_Dataset content:_
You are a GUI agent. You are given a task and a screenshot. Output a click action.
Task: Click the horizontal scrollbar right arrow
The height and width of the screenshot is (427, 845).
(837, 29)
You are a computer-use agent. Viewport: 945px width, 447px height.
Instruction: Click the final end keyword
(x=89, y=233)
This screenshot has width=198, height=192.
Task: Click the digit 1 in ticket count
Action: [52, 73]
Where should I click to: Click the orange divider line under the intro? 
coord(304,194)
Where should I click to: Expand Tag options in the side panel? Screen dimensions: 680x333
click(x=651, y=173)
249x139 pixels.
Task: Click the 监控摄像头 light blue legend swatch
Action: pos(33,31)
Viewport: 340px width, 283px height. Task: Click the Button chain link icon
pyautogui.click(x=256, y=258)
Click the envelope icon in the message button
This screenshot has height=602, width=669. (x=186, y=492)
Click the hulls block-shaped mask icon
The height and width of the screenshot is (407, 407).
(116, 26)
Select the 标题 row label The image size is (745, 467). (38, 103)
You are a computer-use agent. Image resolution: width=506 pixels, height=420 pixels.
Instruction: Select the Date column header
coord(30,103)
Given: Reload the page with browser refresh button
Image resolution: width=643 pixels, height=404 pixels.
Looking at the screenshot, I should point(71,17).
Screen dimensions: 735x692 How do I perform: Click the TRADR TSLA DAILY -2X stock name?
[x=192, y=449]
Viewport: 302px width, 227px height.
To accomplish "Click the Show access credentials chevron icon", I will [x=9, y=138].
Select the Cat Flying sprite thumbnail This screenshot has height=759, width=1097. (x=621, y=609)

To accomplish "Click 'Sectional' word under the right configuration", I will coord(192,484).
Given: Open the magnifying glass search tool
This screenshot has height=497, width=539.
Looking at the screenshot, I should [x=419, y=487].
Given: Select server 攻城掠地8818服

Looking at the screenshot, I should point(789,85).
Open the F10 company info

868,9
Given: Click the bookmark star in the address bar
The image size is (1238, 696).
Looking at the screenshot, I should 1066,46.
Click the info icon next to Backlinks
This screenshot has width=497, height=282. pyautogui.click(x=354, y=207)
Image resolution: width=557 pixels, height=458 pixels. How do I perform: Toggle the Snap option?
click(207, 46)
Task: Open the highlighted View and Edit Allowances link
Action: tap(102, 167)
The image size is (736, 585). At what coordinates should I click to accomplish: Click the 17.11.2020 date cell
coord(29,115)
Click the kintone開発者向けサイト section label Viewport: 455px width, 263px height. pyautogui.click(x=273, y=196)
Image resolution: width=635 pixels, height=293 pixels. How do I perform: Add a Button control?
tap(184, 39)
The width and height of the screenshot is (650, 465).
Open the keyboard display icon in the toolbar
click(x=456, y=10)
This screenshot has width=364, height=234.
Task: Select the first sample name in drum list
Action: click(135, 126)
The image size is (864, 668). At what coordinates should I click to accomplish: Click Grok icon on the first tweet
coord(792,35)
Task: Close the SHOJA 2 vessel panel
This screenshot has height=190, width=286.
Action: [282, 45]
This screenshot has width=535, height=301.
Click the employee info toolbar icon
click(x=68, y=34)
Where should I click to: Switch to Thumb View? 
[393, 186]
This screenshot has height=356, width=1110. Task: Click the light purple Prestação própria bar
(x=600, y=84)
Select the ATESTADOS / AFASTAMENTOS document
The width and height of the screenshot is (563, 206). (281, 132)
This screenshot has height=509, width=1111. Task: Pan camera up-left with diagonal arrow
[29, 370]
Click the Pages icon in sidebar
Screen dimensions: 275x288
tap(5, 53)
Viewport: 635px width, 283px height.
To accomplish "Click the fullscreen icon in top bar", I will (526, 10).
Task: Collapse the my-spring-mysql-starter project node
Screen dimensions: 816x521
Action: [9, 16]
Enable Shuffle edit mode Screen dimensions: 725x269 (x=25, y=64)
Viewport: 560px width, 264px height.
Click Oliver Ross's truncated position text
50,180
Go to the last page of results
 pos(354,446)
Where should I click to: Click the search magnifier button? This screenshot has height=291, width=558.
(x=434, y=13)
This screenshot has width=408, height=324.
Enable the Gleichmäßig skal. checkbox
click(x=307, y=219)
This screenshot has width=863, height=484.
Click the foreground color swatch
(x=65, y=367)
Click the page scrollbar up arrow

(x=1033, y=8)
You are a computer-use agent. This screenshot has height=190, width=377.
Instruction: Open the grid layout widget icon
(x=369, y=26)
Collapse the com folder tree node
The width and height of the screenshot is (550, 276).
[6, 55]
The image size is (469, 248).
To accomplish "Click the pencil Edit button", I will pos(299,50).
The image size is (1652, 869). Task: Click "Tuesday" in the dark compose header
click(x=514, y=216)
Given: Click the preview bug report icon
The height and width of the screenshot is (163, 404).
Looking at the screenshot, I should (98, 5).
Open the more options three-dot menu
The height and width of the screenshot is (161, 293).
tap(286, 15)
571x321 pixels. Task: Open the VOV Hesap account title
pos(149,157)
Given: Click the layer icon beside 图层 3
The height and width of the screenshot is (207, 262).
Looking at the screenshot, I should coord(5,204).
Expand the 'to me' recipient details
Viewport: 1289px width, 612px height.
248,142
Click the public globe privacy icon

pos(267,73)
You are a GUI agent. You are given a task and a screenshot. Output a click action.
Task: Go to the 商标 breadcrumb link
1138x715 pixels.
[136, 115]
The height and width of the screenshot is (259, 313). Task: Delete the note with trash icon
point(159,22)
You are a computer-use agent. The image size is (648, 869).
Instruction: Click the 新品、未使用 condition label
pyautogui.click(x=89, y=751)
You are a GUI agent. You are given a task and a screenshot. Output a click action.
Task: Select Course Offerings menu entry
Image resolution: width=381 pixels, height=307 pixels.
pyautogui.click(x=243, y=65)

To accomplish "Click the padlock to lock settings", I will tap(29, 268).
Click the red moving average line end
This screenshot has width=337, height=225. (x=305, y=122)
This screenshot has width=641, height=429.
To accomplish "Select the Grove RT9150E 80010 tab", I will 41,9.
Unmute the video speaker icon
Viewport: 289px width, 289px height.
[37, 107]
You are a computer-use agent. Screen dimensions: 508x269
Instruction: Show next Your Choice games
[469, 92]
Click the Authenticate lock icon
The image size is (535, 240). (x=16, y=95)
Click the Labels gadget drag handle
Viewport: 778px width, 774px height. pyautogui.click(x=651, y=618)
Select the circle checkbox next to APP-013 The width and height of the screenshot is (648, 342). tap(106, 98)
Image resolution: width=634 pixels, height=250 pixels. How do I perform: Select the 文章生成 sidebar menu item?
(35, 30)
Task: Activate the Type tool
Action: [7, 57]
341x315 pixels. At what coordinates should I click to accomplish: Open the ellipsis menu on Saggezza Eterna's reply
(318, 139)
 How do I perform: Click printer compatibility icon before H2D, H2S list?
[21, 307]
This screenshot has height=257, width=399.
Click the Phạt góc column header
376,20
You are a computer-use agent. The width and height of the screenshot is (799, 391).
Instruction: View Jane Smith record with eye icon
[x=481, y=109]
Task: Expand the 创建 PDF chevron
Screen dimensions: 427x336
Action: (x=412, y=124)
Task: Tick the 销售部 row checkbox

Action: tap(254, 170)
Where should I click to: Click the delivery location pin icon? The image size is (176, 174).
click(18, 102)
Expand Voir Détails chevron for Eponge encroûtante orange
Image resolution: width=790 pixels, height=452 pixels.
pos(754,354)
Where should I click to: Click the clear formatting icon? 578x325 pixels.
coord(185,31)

_Work instruction:_
Reproduce the material in full. Keep it identical to the original.

_Answer box:_
You are a GUI agent. You are given a task and a screenshot. Output a click action.
Task: Click the horizontal scrollbar right arrow
The height and width of the screenshot is (427, 845).
(837, 29)
You are a computer-use agent. Viewport: 945px width, 447px height.
Instruction: Click the final end keyword
(x=89, y=233)
This screenshot has width=198, height=192.
Task: Click the digit 1 in ticket count
Action: [52, 73]
Where should I click to: Click the orange divider line under the intro? 
coord(304,194)
Where should I click to: Expand Tag options in the side panel? Screen dimensions: 680x333
click(x=651, y=173)
249x139 pixels.
Task: Click the 监控摄像头 light blue legend swatch
Action: pos(33,31)
Viewport: 340px width, 283px height. Task: Click the Button chain link icon
pyautogui.click(x=256, y=258)
Click the envelope icon in the message button
This screenshot has height=602, width=669. (x=186, y=492)
Click the hulls block-shaped mask icon
The height and width of the screenshot is (407, 407).
(116, 26)
Select the 标题 row label The image size is (745, 467). (38, 103)
You are a computer-use agent. Image resolution: width=506 pixels, height=420 pixels.
Instruction: Select the Date column header
coord(30,103)
Given: Reload the page with browser refresh button
Image resolution: width=643 pixels, height=404 pixels.
Looking at the screenshot, I should point(71,17).
Screen dimensions: 735x692 How do I perform: Click the TRADR TSLA DAILY -2X stock name?
[x=192, y=449]
Viewport: 302px width, 227px height.
To accomplish "Click the Show access credentials chevron icon", I will [x=9, y=138].
Select the Cat Flying sprite thumbnail This screenshot has height=759, width=1097. (x=621, y=609)

To accomplish "Click 'Sectional' word under the right configuration", I will coord(192,484).
Given: Open the magnifying glass search tool
This screenshot has height=497, width=539.
Looking at the screenshot, I should [x=419, y=487].
Given: Select server 攻城掠地8818服

Looking at the screenshot, I should point(789,85).
Open the F10 company info

868,9
Given: Click the bookmark star in the address bar
The image size is (1238, 696).
Looking at the screenshot, I should 1066,46.
Click the info icon next to Backlinks
This screenshot has width=497, height=282. pyautogui.click(x=354, y=207)
Image resolution: width=557 pixels, height=458 pixels. How do I perform: Toggle the Snap option?
click(207, 46)
Task: Open the highlighted View and Edit Allowances link
Action: tap(102, 167)
The image size is (736, 585). At what coordinates should I click to accomplish: Click the 17.11.2020 date cell
coord(29,115)
Click the kintone開発者向けサイト section label Viewport: 455px width, 263px height. pyautogui.click(x=273, y=196)
Image resolution: width=635 pixels, height=293 pixels. How do I perform: Add a Button control?
tap(184, 39)
The width and height of the screenshot is (650, 465).
Open the keyboard display icon in the toolbar
click(x=456, y=10)
This screenshot has width=364, height=234.
Task: Select the first sample name in drum list
Action: click(135, 126)
The image size is (864, 668). At what coordinates should I click to accomplish: Click Grok icon on the first tweet
coord(792,35)
Task: Close the SHOJA 2 vessel panel
This screenshot has height=190, width=286.
Action: [282, 45]
This screenshot has width=535, height=301.
Click the employee info toolbar icon
click(x=68, y=34)
Where should I click to: Switch to Thumb View? 
[393, 186]
This screenshot has height=356, width=1110. Task: Click the light purple Prestação própria bar
(x=600, y=84)
Select the ATESTADOS / AFASTAMENTOS document
The width and height of the screenshot is (563, 206). (281, 132)
This screenshot has height=509, width=1111. Task: Pan camera up-left with diagonal arrow
[29, 370]
Click the Pages icon in sidebar
Screen dimensions: 275x288
tap(5, 53)
Viewport: 635px width, 283px height.
To accomplish "Click the fullscreen icon in top bar", I will (526, 10).
Task: Collapse the my-spring-mysql-starter project node
Screen dimensions: 816x521
Action: [9, 16]
Enable Shuffle edit mode Screen dimensions: 725x269 (x=25, y=64)
Viewport: 560px width, 264px height.
Click Oliver Ross's truncated position text
50,180
Go to the last page of results
 pos(354,446)
Where should I click to: Click the search magnifier button? This screenshot has height=291, width=558.
(x=434, y=13)
This screenshot has width=408, height=324.
Enable the Gleichmäßig skal. checkbox
click(x=307, y=219)
This screenshot has width=863, height=484.
Click the foreground color swatch
(x=65, y=367)
Click the page scrollbar up arrow

(x=1033, y=8)
You are a computer-use agent. This screenshot has height=190, width=377.
Instruction: Open the grid layout widget icon
(x=369, y=26)
Collapse the com folder tree node
The width and height of the screenshot is (550, 276).
[6, 55]
The image size is (469, 248).
To accomplish "Click the pencil Edit button", I will pos(299,50).
The image size is (1652, 869). Task: Click "Tuesday" in the dark compose header
click(x=514, y=216)
Given: Click the preview bug report icon
The height and width of the screenshot is (163, 404).
Looking at the screenshot, I should (98, 5).
Open the more options three-dot menu
The height and width of the screenshot is (161, 293).
tap(286, 15)
571x321 pixels. Task: Open the VOV Hesap account title
pos(149,157)
Given: Click the layer icon beside 图层 3
The height and width of the screenshot is (207, 262).
Looking at the screenshot, I should coord(5,204).
Expand the 'to me' recipient details
Viewport: 1289px width, 612px height.
248,142
Click the public globe privacy icon

pos(267,73)
You are a GUI agent. You are given a task and a screenshot. Output a click action.
Task: Go to the 商标 breadcrumb link
1138x715 pixels.
[136, 115]
The height and width of the screenshot is (259, 313). Task: Delete the note with trash icon
point(159,22)
You are a computer-use agent. The image size is (648, 869).
Instruction: Click the 新品、未使用 condition label
pyautogui.click(x=89, y=751)
You are a GUI agent. You are given a task and a screenshot. Output a click action.
Task: Select Course Offerings menu entry
Image resolution: width=381 pixels, height=307 pixels.
pyautogui.click(x=243, y=65)

To accomplish "Click the padlock to lock settings", I will tap(29, 268).
Click the red moving average line end
This screenshot has width=337, height=225. (x=305, y=122)
This screenshot has width=641, height=429.
To accomplish "Select the Grove RT9150E 80010 tab", I will 41,9.
Unmute the video speaker icon
Viewport: 289px width, 289px height.
[37, 107]
You are a computer-use agent. Screen dimensions: 508x269
Instruction: Show next Your Choice games
[469, 92]
Click the Authenticate lock icon
The image size is (535, 240). (x=16, y=95)
Click the Labels gadget drag handle
Viewport: 778px width, 774px height. pyautogui.click(x=651, y=618)
Select the circle checkbox next to APP-013 The width and height of the screenshot is (648, 342). tap(106, 98)
Image resolution: width=634 pixels, height=250 pixels. How do I perform: Select the 文章生成 sidebar menu item?
(35, 30)
Task: Activate the Type tool
Action: [7, 57]
341x315 pixels. At what coordinates should I click to accomplish: Open the ellipsis menu on Saggezza Eterna's reply
(318, 139)
 How do I perform: Click printer compatibility icon before H2D, H2S list?
[21, 307]
This screenshot has height=257, width=399.
Click the Phạt góc column header
376,20
You are a computer-use agent. The width and height of the screenshot is (799, 391).
Instruction: View Jane Smith record with eye icon
[x=481, y=109]
Task: Expand the 创建 PDF chevron
Screen dimensions: 427x336
Action: (x=412, y=124)
Task: Tick the 销售部 row checkbox

Action: tap(254, 170)
Where should I click to: Click the delivery location pin icon? The image size is (176, 174).
click(18, 102)
Expand Voir Détails chevron for Eponge encroûtante orange
Image resolution: width=790 pixels, height=452 pixels.
pos(754,354)
Where should I click to: Click the clear formatting icon? 578x325 pixels.
coord(185,31)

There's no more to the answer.